А сам что? Об этом Арт и думать не хотел. Ну не способен он на то, чтобы сидеть с ней и вместе переживать. Объяснит вдове, что у него дела… срочные дела по работе… сообщит о муже, выразит соболезнования, а там, как человек, знающий свое место, удалится.

Арт доехал до дома и свернул на подъездную аллею; он все еще держал рычаг на нейтральной передаче. Оттуда, поверх подвязанных кустов малины, за верхушками кедров вдоль холма виднелось море. Стояла замечательная сентябрьская погода, такая нечасто балует здешних жителей — на небе ни облачка, и если не стоять в тени, то тепло, как июне, а вдалеке на солнце поблескивают пенистые гребни волн. Теперь Арт увидел то, чего не замечал раньше: Карл выбрал место для дома не только ради солнца, но и ради вида, открывавшегося с северной и западной сторон. Возясь с малиной и клубникой, Карл краем глаза постоянно видел морскую гладь.

Арт поставил машину позади «шевроле» и заглушил двигатель. В это время из-за угла дома выбежали сыновья Карла: одному мальчику было года три-четыре, а другому, который прихрамывал, лет шесть. Они остановились возле куста рододендрона и уставились на него; мальчишки были в шортах, без рубашек и босые.

Арт вынул из кармана рубашки обертку и плюнул в нее жвачку. Не годится жевать перед вдовой.

— Эй, ребятня, — весело крикнул он через окно. — Мама-то дома?

Мальчишки не ответили, просто стояли и глазели. Из-за угла дома показалась немецкая овчарка; она шла крадучись, и мальчик постарше схватил ее за ошейник.

— Стоять! — скомандовал он собаке.

Арт приоткрыл дверцу, взял с сиденья шляпу и надел.

— Полицейский, — вырвалось у младшего, и он спрятался за старшего брата.

— Не, не полицейский, — возразил ему старший. — Это, наверно, шериф.

— Точно, — ответил Арт. — Я — шериф Моран, ребята. Так мама-то дома?

Старший подтолкнул младшего:

— Сбегай, позови маму.

Мальчики были похожи на отца. Видно, что вырастут такими же огромными. Крепкие, загорелые немецкие дети.

— Вы подите поиграйте, — сказал Арт ребятам. — Я постучу в дверь. А вы идите.

И улыбнулся младшему.

Но мальчики не уходили. Они стояли у куста рододендрона и глядели, как шериф поднимается на крыльцо со шляпой в руке и стучит костяшками пальцев по распахнутой входной двери, через которую видна гостиная. Ожидая ответа, Арт заглядывает в дом. Стены обиты сосновыми планками, покрытыми лаком и блестящими в местах распила сучков; занавески ярко-желтого цвета накрахмалены, аккуратно подвязанны к кольцам, присборенны и с балдахином вверху. Шерстяной коврик, связанный косичкой вкруговую, почти полностью покрывает дощатый пол. В глубине комнаты поблескивает пианино и стоит стол с раздвижной крышкой. В комнате два одинаковых кресла-качалки из дуба с вышитыми подушечками, одинаковые столики из ореха по обеим сторонам видавшего виды дивана и обтянутое плюшем мягкое кресло рядом с торшером из позолоченной меди.

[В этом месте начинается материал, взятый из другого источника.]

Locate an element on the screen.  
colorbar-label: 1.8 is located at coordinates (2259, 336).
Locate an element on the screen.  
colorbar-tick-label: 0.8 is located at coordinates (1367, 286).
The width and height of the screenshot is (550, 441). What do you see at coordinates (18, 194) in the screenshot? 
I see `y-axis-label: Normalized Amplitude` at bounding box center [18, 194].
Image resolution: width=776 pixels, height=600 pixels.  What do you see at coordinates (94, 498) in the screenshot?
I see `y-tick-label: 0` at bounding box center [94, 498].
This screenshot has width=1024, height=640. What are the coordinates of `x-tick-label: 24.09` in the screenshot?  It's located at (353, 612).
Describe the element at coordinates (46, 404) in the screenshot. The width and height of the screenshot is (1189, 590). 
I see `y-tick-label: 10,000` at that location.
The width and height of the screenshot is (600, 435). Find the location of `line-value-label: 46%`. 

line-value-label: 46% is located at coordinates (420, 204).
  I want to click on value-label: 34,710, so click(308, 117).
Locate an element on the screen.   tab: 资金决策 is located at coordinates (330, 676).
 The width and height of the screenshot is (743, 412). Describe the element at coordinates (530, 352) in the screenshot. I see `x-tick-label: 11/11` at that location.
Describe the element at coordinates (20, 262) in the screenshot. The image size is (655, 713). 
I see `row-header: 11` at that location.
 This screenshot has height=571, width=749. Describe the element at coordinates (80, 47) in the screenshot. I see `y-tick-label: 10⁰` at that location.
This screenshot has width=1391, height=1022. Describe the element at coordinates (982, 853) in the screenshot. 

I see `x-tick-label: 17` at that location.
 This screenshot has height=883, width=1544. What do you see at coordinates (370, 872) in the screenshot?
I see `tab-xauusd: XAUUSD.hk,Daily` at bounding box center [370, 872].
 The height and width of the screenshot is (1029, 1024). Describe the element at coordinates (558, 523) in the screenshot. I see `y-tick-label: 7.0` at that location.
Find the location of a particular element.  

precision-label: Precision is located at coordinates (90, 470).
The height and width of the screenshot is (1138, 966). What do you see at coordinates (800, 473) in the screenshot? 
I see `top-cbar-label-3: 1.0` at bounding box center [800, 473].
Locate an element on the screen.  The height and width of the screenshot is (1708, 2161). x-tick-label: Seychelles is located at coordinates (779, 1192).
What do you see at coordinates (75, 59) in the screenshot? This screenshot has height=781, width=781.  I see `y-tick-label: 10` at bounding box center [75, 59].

Кресло пододвинуто к огромному камину, сооруженному Карлом, внутрь которого были вделаны высокие, с пазами железные подставки для дров. Шериф поразился порядку, царившему в комнате, спокойному, тягуче-бронзовому отсвету, от которого веяло чем-то сентиментальным, фотографиям на стене с изображениями членов семейств Хайнэ и Вариг, живших еще до появления на свет Карла и Сьюзен Мари, — внушительных, дородных немцев с грубо вытесанными лицами, никогда не улыбавшихся в объектив.

Гостиная была образцовой — чистой и уютной. Арт мысленно похвалил Сьюзен Мари, как недавно похвалил Карла за печь и мансардные окна. И пока Арт стоял, восхищаясь всем тем, к чему Сьюзен Мари приложила руку, на верхних ступеньках лестницы появилась сама хозяйка дома.

— Добрый день, шериф Моран, — поприветствовала она его.